Anyone looking for a larger capacity NAS-tailored case may also want to consider the SilverStone DS380. It offers eight hotswap 3.5 inch drive bays, mini-ITX motherboard support, three cooling fans and SFX power supply support. The mini-ITX motherboard may seem limiting but ASRock offer a 12 SATA Port mini-ITX Intel Avoton motherboard, the C2750D4I. You could also add a low profile SATA PCI Express add in card to a cheaper mini-ITX motherboard for a similar effect.

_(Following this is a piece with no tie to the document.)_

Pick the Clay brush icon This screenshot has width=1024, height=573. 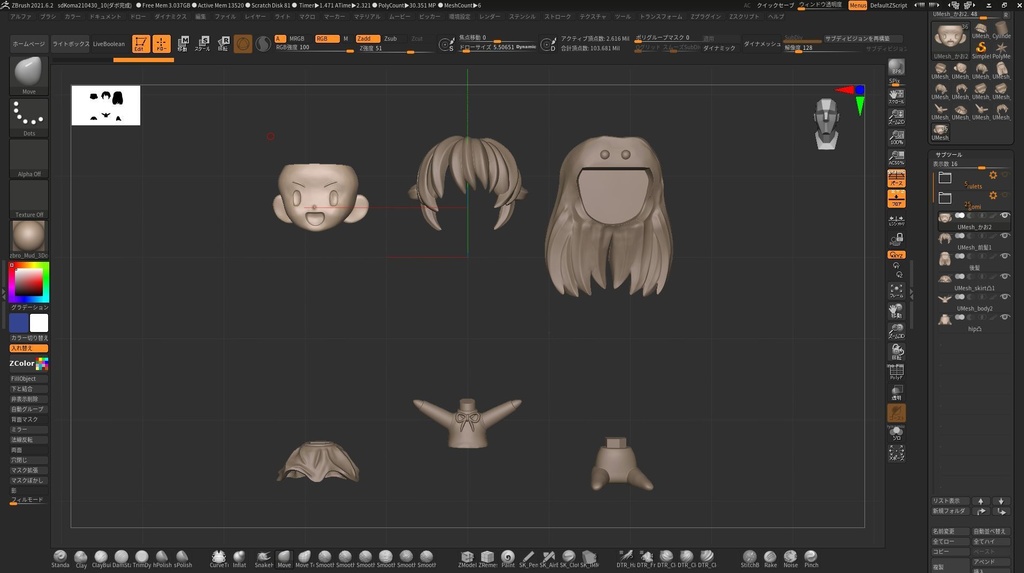tap(81, 557)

Any NAS system is going to have to run close to 24/7 to be useful – there’s no point in having a unified storage solution if it isn’t accessible by everyone all the time. 24/7 operation is going to require stable, reliable and efficient power so the PSU choice is crucial. There is absolutely no scope for cheaping out on an unbranded power supply – if you want your data to remain intact then you need to make sure it is protected. SilverStone’s ST40F-ES is an ideal choice as it offers efficiency, stablility and protection. The main reason we selected it is for the combination of its price point and features. This power supply costs just $40 yet has 80 Plus certification, active PFC, multiple protection circuitry and is rated for 24 hours of continuous power at 400W. Our NAS is unlikely to ever use more than 25-75W at any given time but this 400W SilverStone PSU was by far the best value for money – most 80 Plus 250 or 350W PSUs weren’t anywhere near as affordable and if they were they tended to be in the SFX form factor which is not useful when our case has standard ATX PSU mounting.

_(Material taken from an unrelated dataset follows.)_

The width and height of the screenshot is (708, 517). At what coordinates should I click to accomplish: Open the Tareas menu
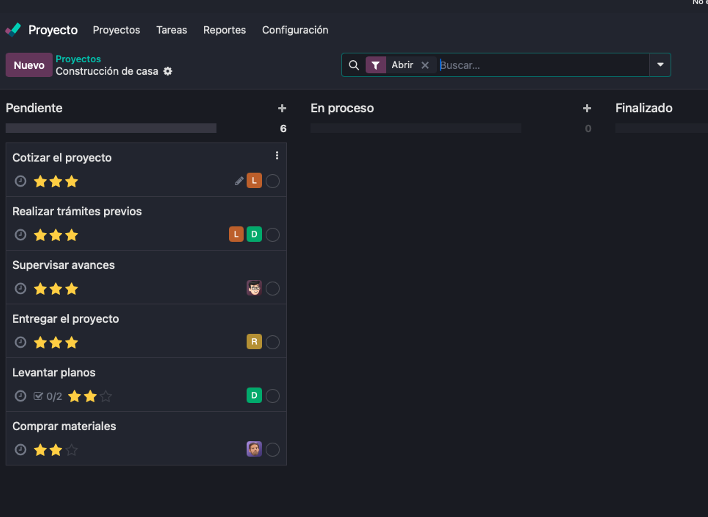[172, 30]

Motherboard selection is hugely important to any NAS system because it determines how many storage drives you can run, how much RAM you can use and the speed of your network connection. This NAS system is a 6-Bay NAS primarily because it can support six SATA devices, the boot OS is a USB which leaves all six SATA ports for storage drives. More importantly this AMD A55 motherboard has support for RAID 0/1/10 whereas the equivalently priced Intel Chipset (H81) has no RAID support whatsoever – this is ideal for anyone who wants data redundancy from RAID 1. Additionally this motherboard has Gigabit ethernet which is important because the speed of data accessing will be limited by your network speed before your hard drive speed. This motherboard has six SATA II 3Gbps ports but the network connection is Gigabit (1Gbps) so there would be no advantage of going for a more expensive motherboard with SATA III ports. In terms of RAM this motherboard will support 32GB with two 16GB dimms, but we are using just a single 4GB DIMM.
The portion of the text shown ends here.